On Sun, 15 May 2011 11:56:38 -0600
Rob Sargent <robjsargent@gmail.com> wrote:
>Tarlika Elisabeth Schmitz wrote:
>> I have a database that will be populated solely by CSV import.
>> There are several CSV file formats, all denormalized.
>>
>> I have created interim tables which match the CSV file formats. An
>> insert trigger distributes the data to their appropriate destination
>> tables. The destination tables themselves have insert/update triggers
>> for automated data clean-up. Any unresolvable inconsistencies are
>> reported in a log table.
>>
>You seem to be writing denormalized import records for the sole
>purpose of writing other normalized records.

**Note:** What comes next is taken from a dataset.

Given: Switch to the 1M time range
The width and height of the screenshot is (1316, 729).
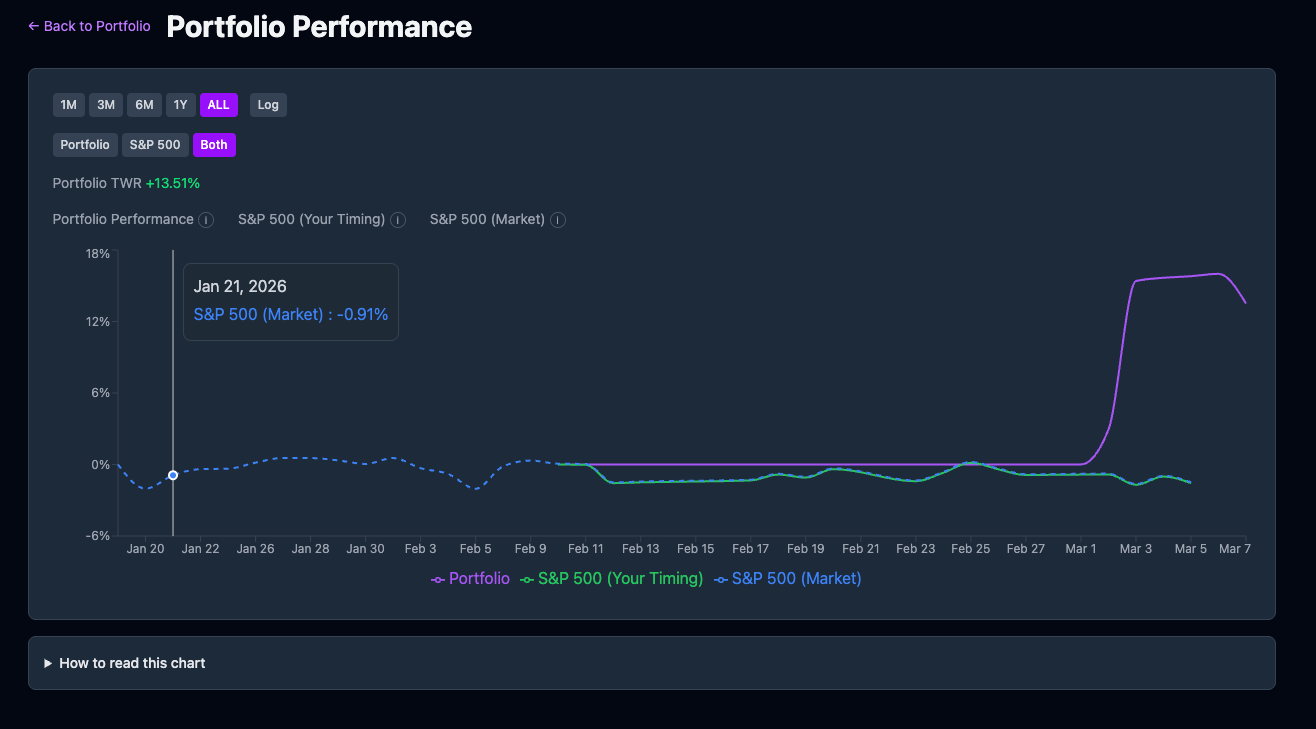Looking at the screenshot, I should point(68,104).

The data come in denormalized form. I have no influence on the incoming
format. The DB will be populated first with historical data, then by a
constant data stream.
>Have you you looked into
>writing a programme in a relatively high-level jdbc-friendly language
>which reads the csv file, normalizes the data (the code already in
>your triggers) and flushes on every say 1000 independent records? The
The historical data import is a one-off and import performance
practically irrelevant. Even the performance of the daily import is
irrelevant because the total volume will only be 1000 records when
no-one is accessing the DB anyway.
I know it's not just a performance question but the ER model is pretty
simple with only a dozen active tables.
>"clean-up" and logging might also be done by the import app (all
>depending on what's being cleaned up and logged
The same entities keep on cropping up and they
might get modified over time: 1234 J Smith might become 1234 John
Smith; or a FK reference might change because two entities were
consolidated. Those amendments will have to be applied.
The only hairy bit is one piece of data that comes in textual form,
from which crucial information has to be extracted, converted to
integer and boolean columns, hopefully picking up misspellings etc.
--
Best Regards,
Tarlika Elisabeth Schmitz